DEATH OF THE DEBTOR WHILE IN CHAPTER 13
Bankruptcy Rule 1016 provides the relevant authority pertaining to the chapter 13 estate of a deceased debtor: Death or incompetency of the debtor shall not abate a liquidation case under chapter 7…. In such event, the estate shall be administered and the case concluded in the same manner, so far as possible, as though the death or incompetency had not occurred. If a reorganization, family farmer’s debt adjustment, or individual’s debt-adjustment case is pending under chapter 11, chapter 12, or chapter 13, the case may be dismissed; or if further administration is possible and in the best interest of the parties, the case may proceed and be concluded in the same manner, so far as possible, as though the death or incompetency had not occurred.
The debtor’s attorney needs to discuss the options with the heirs in order to determine the best interest of the parties. A hardship discharge might be an option, depending on the circumstances.
Credit unions typically include cross-collateralization provisions in loans made to their members, and many consumers will not even realize that their loan and security agreements include cross-collateralization provisions. These provisions are sometimes referred to as dragnet, future-advance or all-indebtedness provisions and are usually in the boilerplate wording at the end of a loan or security agreement and are difficult for the consumer to understand. Cross-collateralization provisions allow the credit union to bind the collateral from one loan (such as a vehicle) to secure another debt (such as a credit card or signature loan, or even another vehicle).
In a chapter 7 bankruptcy, most of a debtor’s debts are discharged in exchange for the debtor relinquishing his/her nonexempt property. For a debtor in chapter 7 to keep an asset securing a debt that would normally be discharged, the debtor must reaffirm the debt.

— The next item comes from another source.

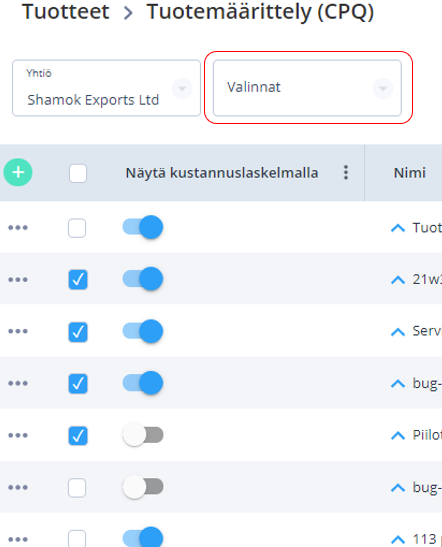Collapse the Piilot row chevron
Image resolution: width=442 pixels, height=547 pixels.
[398, 435]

In chapter 13, a debtor could elect to keep his/her vehicle and pay the secured debt through the chapter 13 plan. As long as the debtor is current on his/her bankruptcy plan payments and keeps the car insured, the debtor will likely be able to keep his/her car under bankruptcy law.
However, when a debtor has two vehicles financed from a creditor and the contracts include cross-collateralization provisions as the exhibit demonstrates, the debtor’s options are not as clear as they might appear under § 1325(a)(5), which provides:
1325(a)(5) provides that with respect to each allowed secured claim provided for by the plan –
(A) the holder of such claim has accepted the plan;
(B) [the cramdown option]; or
(C) the debtor surrenders the property securing such claim to such holder….
What happens if the credit union has multiple loans with cross-collaterialized provisions (e.g. two vehicles with separate loans)? The options under § 1325(a)(5) are unclear when dealing with a debtor who has multiple loans containing cross-collateralization provisions. Before Barragan Flores, 585 B.R. 397, 401 (W.D. Tex. 2018), it appears that no reported decisions have addressed a plan proposing a partial surrender and retention of collateral under chapter 13 with two loans that contain cross-collateralization provisions. The results in this case is that the borrowers would have to either pay for both vehicles or surrender both. (Note – this is not a 9th Circuit case).